日 時:2022年2月27日(日)20時~21時35分
出演者:講師及び司会:岩﨑統子(CISV日本協会副会長)
ゲスト 講 師:今井重孝 (青山学院大学名誉教授・教育学博士)
インタビュー:Cathy Knoop (元CISV国際会長)
渥美伊都子(CISV日本協会名誉会長)
Village 参加者:米田至誠、山之内妙子、見明奈央子、越部真
ウェビナー実行委員会:宮崎隆久、米田真央、坂田綾
2022年2月27日に行われたCISV Journeyが終わって、20日が過ぎました。この原稿を書いている3月20日現在は、ロシアのウクライナ軍事侵攻は続いています。このメルマガが皆さんのお手元に届く時には、兵器や武器によらず、話し合いで紛争が終結していることを、現在以上に犠牲者の数が増えていないことを心から願っております。
第1回ウェビナーの参加者、見逃し配信で視聴した方々は、1957年に日本でCISVが創立され、1958年のビレッジ初参加に始まり、1962年の第一回ビレッジ日本初開催にいたった経緯を覚えておられることでしょう。初代会長の桑野達平先生、初期の参加児童の保護者の皆様が、ドリス・アレン博士の「戦争がない平和な世界の構築」の理念に共鳴して、日本で活動を始めて、65年経過しました。そしてこの間、CISVにボランティアとして多くの方々が参加して、日本での活動が続いているのは、ご存知の通りです。
今回最終回のウェビナーは、まずドリス・アレン博士のCISV構築の原点を、ご誕生の1901年から、第2次世界大戦終結の1945年の44年間をたどり、次に1946年から1950年までのCISV創立と1951年第一回アメリカ・シンシナティーでのビレッジ開催までの経緯をまとめました。
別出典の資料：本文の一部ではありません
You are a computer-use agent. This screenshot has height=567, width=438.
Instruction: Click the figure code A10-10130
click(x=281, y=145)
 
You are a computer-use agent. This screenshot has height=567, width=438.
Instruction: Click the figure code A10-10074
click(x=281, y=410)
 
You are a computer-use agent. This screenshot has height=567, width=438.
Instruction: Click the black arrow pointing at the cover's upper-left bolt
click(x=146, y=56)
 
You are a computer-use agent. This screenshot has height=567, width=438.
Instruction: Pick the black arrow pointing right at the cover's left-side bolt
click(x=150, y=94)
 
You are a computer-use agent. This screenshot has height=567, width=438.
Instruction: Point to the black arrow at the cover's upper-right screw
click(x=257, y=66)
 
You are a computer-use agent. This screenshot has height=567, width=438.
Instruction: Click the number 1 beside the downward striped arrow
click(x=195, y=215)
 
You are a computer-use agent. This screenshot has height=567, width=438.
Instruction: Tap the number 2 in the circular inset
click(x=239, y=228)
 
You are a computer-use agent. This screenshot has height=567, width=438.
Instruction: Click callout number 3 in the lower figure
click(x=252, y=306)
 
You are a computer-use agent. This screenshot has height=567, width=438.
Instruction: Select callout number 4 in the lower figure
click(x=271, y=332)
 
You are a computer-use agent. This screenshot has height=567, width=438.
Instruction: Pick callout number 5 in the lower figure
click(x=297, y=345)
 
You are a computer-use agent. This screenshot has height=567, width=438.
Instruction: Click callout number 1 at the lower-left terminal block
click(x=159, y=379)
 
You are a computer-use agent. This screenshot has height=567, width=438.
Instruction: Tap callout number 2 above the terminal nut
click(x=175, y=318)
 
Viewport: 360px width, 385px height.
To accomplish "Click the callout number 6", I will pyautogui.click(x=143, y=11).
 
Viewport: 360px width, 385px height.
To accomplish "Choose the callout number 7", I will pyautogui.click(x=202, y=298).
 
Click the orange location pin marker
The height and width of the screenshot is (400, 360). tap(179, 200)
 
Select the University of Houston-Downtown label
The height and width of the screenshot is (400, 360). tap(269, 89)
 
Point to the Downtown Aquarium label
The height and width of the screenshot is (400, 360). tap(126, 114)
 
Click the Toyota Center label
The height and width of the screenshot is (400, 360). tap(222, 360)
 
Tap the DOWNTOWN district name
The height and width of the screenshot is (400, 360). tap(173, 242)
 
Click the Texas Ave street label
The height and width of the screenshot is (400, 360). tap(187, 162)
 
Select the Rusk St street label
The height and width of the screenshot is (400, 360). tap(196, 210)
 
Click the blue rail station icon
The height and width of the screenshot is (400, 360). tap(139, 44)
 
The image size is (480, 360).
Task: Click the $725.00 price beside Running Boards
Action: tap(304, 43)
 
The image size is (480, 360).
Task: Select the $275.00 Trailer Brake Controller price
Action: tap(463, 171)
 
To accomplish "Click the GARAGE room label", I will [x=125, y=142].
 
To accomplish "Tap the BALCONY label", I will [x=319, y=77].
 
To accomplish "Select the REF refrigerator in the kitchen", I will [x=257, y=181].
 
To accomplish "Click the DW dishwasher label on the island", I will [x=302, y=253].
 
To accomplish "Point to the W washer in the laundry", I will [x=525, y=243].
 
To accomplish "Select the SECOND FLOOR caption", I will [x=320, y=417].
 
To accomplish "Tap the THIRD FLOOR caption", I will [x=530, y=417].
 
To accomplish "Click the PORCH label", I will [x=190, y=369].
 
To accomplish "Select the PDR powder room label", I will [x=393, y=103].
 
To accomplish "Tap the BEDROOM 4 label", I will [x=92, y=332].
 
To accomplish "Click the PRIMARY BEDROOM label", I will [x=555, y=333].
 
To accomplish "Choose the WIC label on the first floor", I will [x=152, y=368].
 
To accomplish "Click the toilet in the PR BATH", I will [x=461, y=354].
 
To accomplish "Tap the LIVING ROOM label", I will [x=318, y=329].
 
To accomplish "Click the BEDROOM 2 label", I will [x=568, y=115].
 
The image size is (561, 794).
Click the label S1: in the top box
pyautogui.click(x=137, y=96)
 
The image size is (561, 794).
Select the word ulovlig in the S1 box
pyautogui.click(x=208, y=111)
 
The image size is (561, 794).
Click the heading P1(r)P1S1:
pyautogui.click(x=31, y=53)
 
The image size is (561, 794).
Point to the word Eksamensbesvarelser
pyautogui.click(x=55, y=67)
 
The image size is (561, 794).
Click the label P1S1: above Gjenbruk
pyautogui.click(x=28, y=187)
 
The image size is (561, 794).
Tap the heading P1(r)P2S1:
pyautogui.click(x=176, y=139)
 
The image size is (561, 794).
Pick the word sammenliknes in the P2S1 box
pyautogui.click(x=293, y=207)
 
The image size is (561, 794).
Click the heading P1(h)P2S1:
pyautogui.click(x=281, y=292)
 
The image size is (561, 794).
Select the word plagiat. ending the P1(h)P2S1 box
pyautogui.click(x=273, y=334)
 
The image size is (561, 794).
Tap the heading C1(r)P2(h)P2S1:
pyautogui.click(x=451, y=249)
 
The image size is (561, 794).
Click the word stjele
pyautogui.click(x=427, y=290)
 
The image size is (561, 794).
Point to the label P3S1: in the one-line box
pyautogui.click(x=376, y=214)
原稿を書くにあたり、いろいろ調べていくうちに、私にとっては初めて目にする情報がいくつかありました。そのうちの一つは、アレン先生が1931年から32年まで心理学の研鑽を深めるため滞在したドイツでは、ユダヤ系ドイツ人心理学者のもとで過ごしたことです。ご自身がCISV国際創立25周年の寄稿文に、「CISVは、第2次世界大戦の惨禍、なかでも ある人種の人々が拷問を受け、600万人以上が命を落としたことにショックを受けて、私が起こした行動だった。」(CISV was my respond to the shock of World War II, the shock of the torture and extermination of over 6 million persons who happened to be of a particular variety of humans.)と書かれています。あくまで私の推察になりますが、この文脈の根底には、ナチスの人種偏見による迫害を、ドイツ滞在中ご自身が、身近で目撃した経験も、心のどこかにあったに違いないということです。平和構築の理念の基、プロジェクト実現に向けてどのような努力を重ねられたかは、ぜひ「見逃し配信」でご視聴ください。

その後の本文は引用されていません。